Question to Ask the Workplace Doctors about approaching the boss.
We are a small business on Main Street of our community and have been here for about 30 years. Though from the outside that appears as a positive, (as stores up and down the street come and go as often as the seasons change) but business has not been doing well for some time now and customers often confide in me the desperate update the store needs. Some people that walk in for the first time have even asked me if we are a second hand store. I don’t believe this is because of our merchandise, we carry quality Woolrich, Columbia, Levi’s etc. but because of the drab nature of the store. The shelves on the wall are warped plywood on L brackets, the carpet is a terrible mustard yellow that has patches from wear, our vacuum is from the 80’s and doesn’t even work to try to clean the carpet!
To top it off, the entire store is wood paneled and looks straight out of the 70’s. I could make a whole laundry list of aesthetic issues in the store, but the real concern is the fact that my boss seems to be oblivious to these things. Though you could say that this is just our stores “style” to have a rugged, old fashioned look…if it is hurting business then the style must change. But how do I bring this up to my boss? He prides himself in the store and if very defensive if we try to bring up the idea to make changes (even to simply get new shelves). Not to mention the overwhelming task of actually doing an update would frazzle him, as he is not good with anything out of the norm happening. What would I do to slowly begin to talk him into some changes?
I assume you have earned the respect of the dear man who takes pride in his store on the Main Street of your community. You don’t want to hurt his feelings by listing the many things you would like to do to update the store. So can you do anything but keep mum? I think you can without hurting his feelings. How?
The key is by use of questions. You say that the business isn’t going well. How do you know that? Has he mentioned his concern about that to you or have you felt that way at times when your store is empty of customers? Might either of such times be ripe to ask him if there is anything he has thought of that would get customers coming in the door? Such a question should provoke a conversation. If he says, “No, I haven’t thought of anything.” You could get him thinking by asking, “In the years you have managed our store, were there good years and bad? What made them good?”
In short get him thinking by seed questions. Then the time will come for him to ask you if you have ideas that would bring in your friends and others. Here is when you can share just a few of those ways you would update the store. Possibly large banners could hide those wood panels. Maybe saying you could brighten up a corner of the store with bright umbrellas and/or balloons. Maybe you could suggest that students in your local schools could display their art work or have a contest of art for the holidays. Some classes might even be invited to propose ways they would like to beautify the place.

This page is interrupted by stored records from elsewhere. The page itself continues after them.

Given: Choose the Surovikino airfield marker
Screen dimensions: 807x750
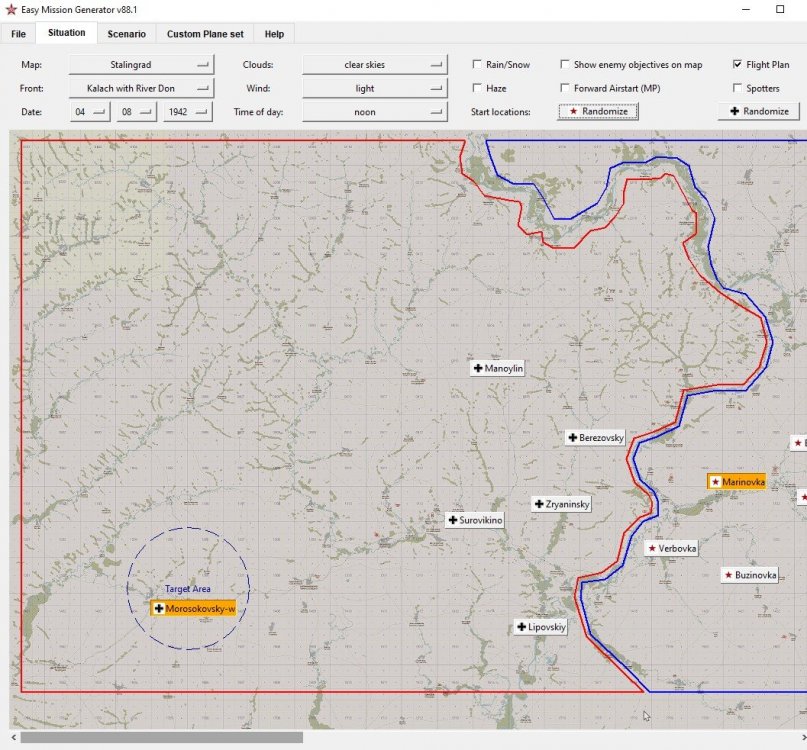Looking at the screenshot, I should point(475,520).
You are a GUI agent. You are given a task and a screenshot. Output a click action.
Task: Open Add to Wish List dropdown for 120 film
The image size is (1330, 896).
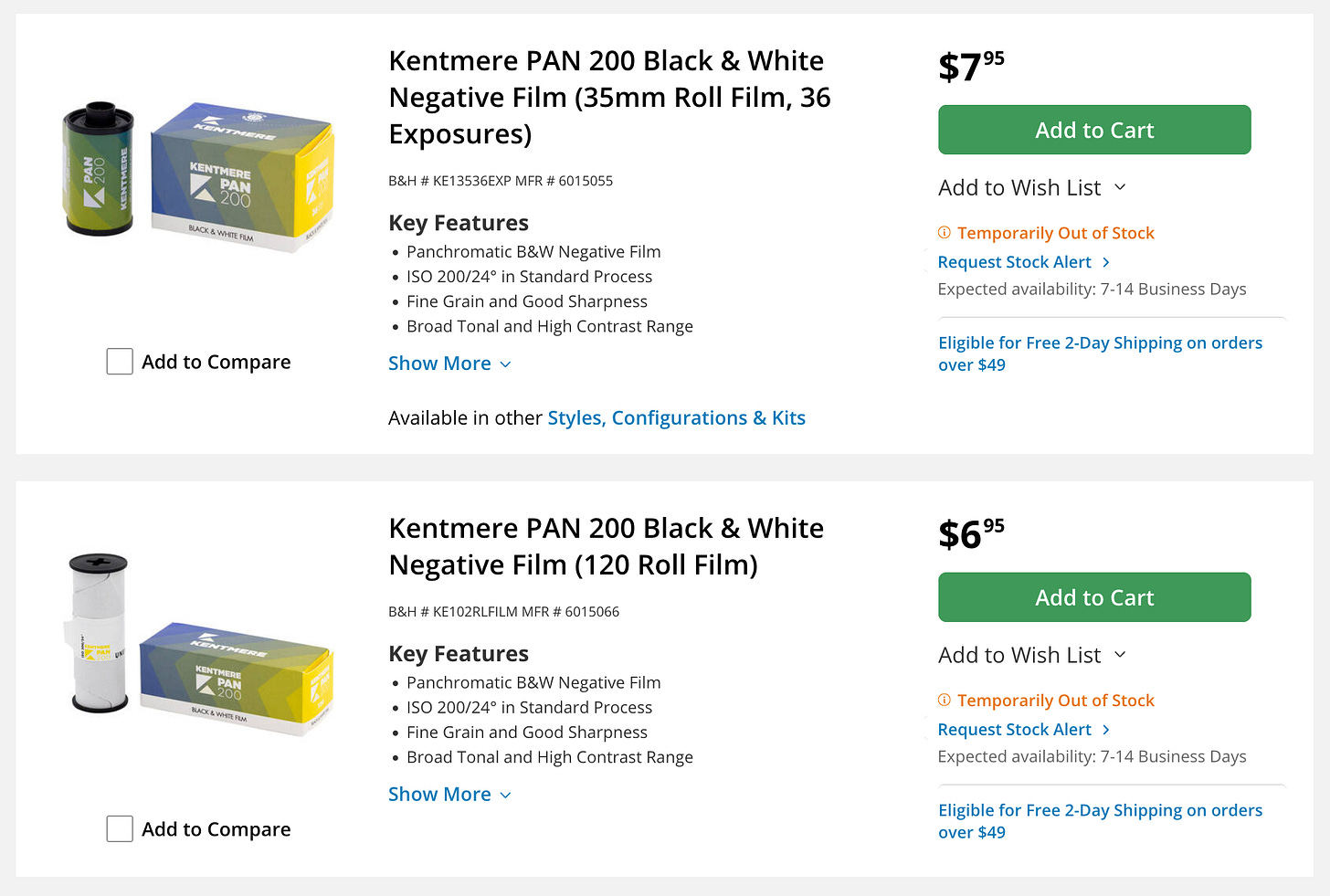click(x=1031, y=655)
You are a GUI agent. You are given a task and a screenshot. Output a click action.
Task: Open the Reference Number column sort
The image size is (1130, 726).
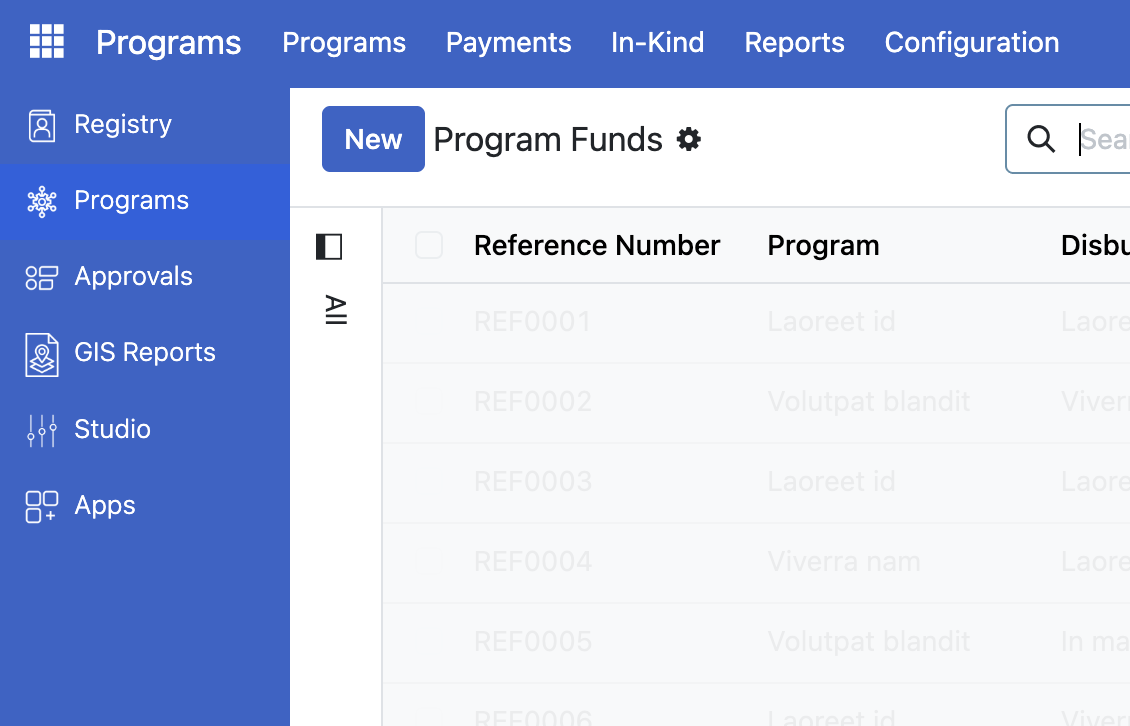(x=597, y=245)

New rugs are not outrageously expensive and problems with vacuums that don’t clean can be repaired. I know you can tell Mr. Johns, or whatever is his name, that you know he has invested his life in the store and that the town appreciates seeing him as one of its merchants. And how you have learned from him. You can also seek his advice for your career. He’s likely to ask you what you are learning in your courses, so be ready.
Do any of these thoughts make sense? You are a caring person and that is what really matters. Working together with hands, head, and heart takes and makes big WEGOS. That’s the spirit of your question, so now what will you do to answer your question?